Write out every line of the records below as a numbered list, leaving out the blank lines.

# Records

________________

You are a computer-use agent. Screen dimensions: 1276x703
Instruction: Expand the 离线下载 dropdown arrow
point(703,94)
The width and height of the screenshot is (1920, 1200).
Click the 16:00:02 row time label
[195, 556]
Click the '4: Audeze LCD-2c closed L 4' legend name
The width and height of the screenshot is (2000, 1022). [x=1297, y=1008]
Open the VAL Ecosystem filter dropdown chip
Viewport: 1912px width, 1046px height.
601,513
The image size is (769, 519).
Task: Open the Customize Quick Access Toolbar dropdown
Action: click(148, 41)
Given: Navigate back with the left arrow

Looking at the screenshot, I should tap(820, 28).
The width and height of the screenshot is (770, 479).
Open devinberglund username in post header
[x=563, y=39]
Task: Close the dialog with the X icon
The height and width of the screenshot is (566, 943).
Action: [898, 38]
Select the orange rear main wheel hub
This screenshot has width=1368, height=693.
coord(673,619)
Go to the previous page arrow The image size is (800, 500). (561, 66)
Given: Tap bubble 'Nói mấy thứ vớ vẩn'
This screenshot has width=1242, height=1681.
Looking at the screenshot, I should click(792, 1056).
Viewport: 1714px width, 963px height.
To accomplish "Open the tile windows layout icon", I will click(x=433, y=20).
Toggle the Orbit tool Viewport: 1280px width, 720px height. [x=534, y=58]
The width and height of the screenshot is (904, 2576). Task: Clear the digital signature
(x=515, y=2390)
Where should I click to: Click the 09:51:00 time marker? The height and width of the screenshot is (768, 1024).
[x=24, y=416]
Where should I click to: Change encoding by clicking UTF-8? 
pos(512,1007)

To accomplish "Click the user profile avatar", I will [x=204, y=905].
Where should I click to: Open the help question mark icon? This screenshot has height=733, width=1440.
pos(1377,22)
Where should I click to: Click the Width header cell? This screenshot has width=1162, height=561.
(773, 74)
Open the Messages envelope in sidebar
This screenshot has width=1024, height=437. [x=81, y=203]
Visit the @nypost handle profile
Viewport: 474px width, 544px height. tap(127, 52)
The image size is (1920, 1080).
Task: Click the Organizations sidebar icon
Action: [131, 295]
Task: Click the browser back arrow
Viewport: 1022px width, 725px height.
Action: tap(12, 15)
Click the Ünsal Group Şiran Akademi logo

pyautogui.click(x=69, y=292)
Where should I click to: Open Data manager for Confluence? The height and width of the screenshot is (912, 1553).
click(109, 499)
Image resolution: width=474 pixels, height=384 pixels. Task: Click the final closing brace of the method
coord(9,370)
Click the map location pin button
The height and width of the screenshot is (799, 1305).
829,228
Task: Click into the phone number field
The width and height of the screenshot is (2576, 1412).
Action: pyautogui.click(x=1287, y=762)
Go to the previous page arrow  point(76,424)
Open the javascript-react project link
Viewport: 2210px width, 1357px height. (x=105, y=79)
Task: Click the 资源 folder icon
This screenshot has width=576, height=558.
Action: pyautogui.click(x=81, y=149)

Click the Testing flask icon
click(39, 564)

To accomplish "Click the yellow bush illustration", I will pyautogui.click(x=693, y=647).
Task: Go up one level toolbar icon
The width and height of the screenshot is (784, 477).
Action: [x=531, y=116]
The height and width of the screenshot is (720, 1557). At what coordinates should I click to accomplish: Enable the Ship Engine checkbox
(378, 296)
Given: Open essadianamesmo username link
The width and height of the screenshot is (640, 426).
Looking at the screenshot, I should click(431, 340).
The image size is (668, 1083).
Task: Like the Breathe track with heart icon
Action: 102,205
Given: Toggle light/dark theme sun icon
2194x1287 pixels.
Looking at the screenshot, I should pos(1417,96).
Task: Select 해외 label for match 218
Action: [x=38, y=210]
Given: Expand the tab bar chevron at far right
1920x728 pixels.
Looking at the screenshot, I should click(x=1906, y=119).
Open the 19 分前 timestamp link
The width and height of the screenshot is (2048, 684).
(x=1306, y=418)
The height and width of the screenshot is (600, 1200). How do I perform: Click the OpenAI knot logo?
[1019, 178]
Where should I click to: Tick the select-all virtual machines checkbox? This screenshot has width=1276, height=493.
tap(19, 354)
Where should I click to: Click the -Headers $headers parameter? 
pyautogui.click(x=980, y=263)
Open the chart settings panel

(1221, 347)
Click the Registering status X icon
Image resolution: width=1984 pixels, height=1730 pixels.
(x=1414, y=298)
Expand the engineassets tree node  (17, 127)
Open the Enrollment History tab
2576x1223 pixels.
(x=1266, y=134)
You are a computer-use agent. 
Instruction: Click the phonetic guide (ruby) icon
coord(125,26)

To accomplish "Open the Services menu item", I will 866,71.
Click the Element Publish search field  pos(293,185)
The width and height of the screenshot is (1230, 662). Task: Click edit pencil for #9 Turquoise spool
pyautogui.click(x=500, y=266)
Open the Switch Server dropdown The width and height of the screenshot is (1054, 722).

________________

# The answer
1. You are a computer-use agent. Screen dimensions: 1276x703
2. Instruction: Expand the 离线下载 dropdown arrow
3. point(703,94)
4. The width and height of the screenshot is (1920, 1200).
5. Click the 16:00:02 row time label
6. [195, 556]
7. Click the '4: Audeze LCD-2c closed L 4' legend name
8. The width and height of the screenshot is (2000, 1022). [x=1297, y=1008]
9. Open the VAL Ecosystem filter dropdown chip
10. Viewport: 1912px width, 1046px height.
11. 601,513
12. The image size is (769, 519).
13. Task: Open the Customize Quick Access Toolbar dropdown
14. Action: click(148, 41)
15. Given: Navigate back with the left arrow
16. Looking at the screenshot, I should tap(820, 28).
17. The width and height of the screenshot is (770, 479).
18. Open devinberglund username in post header
19. [x=563, y=39]
20. Task: Close the dialog with the X icon
21. The height and width of the screenshot is (566, 943).
22. Action: [898, 38]
23. Select the orange rear main wheel hub
24. This screenshot has width=1368, height=693.
25. coord(673,619)
26. Go to the previous page arrow The image size is (800, 500). (561, 66)
27. Given: Tap bubble 'Nói mấy thứ vớ vẩn'
28. This screenshot has width=1242, height=1681.
29. Looking at the screenshot, I should click(792, 1056).
30. Viewport: 1714px width, 963px height.
31. To accomplish "Open the tile windows layout icon", I will click(x=433, y=20).
32. Toggle the Orbit tool Viewport: 1280px width, 720px height. [x=534, y=58]
33. The width and height of the screenshot is (904, 2576). Task: Clear the digital signature
34. (x=515, y=2390)
35. Where should I click to: Click the 09:51:00 time marker? The height and width of the screenshot is (768, 1024).
36. [x=24, y=416]
37. Where should I click to: Change encoding by clicking UTF-8? 
38. pos(512,1007)
39. To accomplish "Click the user profile avatar", I will [x=204, y=905].
40. Where should I click to: Open the help question mark icon? This screenshot has height=733, width=1440.
41. pos(1377,22)
42. Where should I click to: Click the Width header cell? This screenshot has width=1162, height=561.
43. (773, 74)
44. Open the Messages envelope in sidebar
45. This screenshot has width=1024, height=437. [x=81, y=203]
46. Visit the @nypost handle profile
47. Viewport: 474px width, 544px height. tap(127, 52)
48. The image size is (1920, 1080).
49. Task: Click the Organizations sidebar icon
50. Action: [131, 295]
51. Task: Click the browser back arrow
52. Viewport: 1022px width, 725px height.
53. Action: tap(12, 15)
54. Click the Ünsal Group Şiran Akademi logo
55. pyautogui.click(x=69, y=292)
56. Where should I click to: Open Data manager for Confluence? The height and width of the screenshot is (912, 1553).
57. click(109, 499)
58. Image resolution: width=474 pixels, height=384 pixels. Task: Click the final closing brace of the method
59. coord(9,370)
60. Click the map location pin button
61. The height and width of the screenshot is (799, 1305).
62. 829,228
63. Task: Click into the phone number field
64. The width and height of the screenshot is (2576, 1412).
65. Action: pyautogui.click(x=1287, y=762)
66. Go to the previous page arrow  point(76,424)
67. Open the javascript-react project link
68. Viewport: 2210px width, 1357px height. (x=105, y=79)
69. Task: Click the 资源 folder icon
70. This screenshot has width=576, height=558.
71. Action: pyautogui.click(x=81, y=149)
72. Click the Testing flask icon
73. click(39, 564)
74. To accomplish "Click the yellow bush illustration", I will pyautogui.click(x=693, y=647).
75. Task: Go up one level toolbar icon
76. The width and height of the screenshot is (784, 477).
77. Action: [x=531, y=116]
78. The height and width of the screenshot is (720, 1557). At what coordinates should I click to accomplish: Enable the Ship Engine checkbox
79. (378, 296)
80. Given: Open essadianamesmo username link
81. The width and height of the screenshot is (640, 426).
82. Looking at the screenshot, I should click(431, 340).
83. The image size is (668, 1083).
84. Task: Like the Breathe track with heart icon
85. Action: 102,205
86. Given: Toggle light/dark theme sun icon
87. 2194x1287 pixels.
88. Looking at the screenshot, I should pos(1417,96).
89. Task: Select 해외 label for match 218
90. Action: [x=38, y=210]
91. Given: Expand the tab bar chevron at far right
92. 1920x728 pixels.
93. Looking at the screenshot, I should click(x=1906, y=119).
94. Open the 19 分前 timestamp link
95. The width and height of the screenshot is (2048, 684).
96. (x=1306, y=418)
97. The height and width of the screenshot is (600, 1200). How do I perform: Click the OpenAI knot logo?
98. [1019, 178]
99. Where should I click to: Tick the select-all virtual machines checkbox? This screenshot has width=1276, height=493.
100. tap(19, 354)
101. Where should I click to: Click the -Headers $headers parameter? 
102. pyautogui.click(x=980, y=263)
103. Open the chart settings panel
104. (1221, 347)
105. Click the Registering status X icon
106. Image resolution: width=1984 pixels, height=1730 pixels.
107. (x=1414, y=298)
108. Expand the engineassets tree node  (17, 127)
109. Open the Enrollment History tab
110. 2576x1223 pixels.
111. (x=1266, y=134)
112. You are a computer-use agent. 
113. Instruction: Click the phonetic guide (ruby) icon
114. coord(125,26)
115. To accomplish "Open the Services menu item", I will 866,71.
116. Click the Element Publish search field  pos(293,185)
117. The width and height of the screenshot is (1230, 662). Task: Click edit pencil for #9 Turquoise spool
118. pyautogui.click(x=500, y=266)
119. Open the Switch Server dropdown The width and height of the screenshot is (1054, 722).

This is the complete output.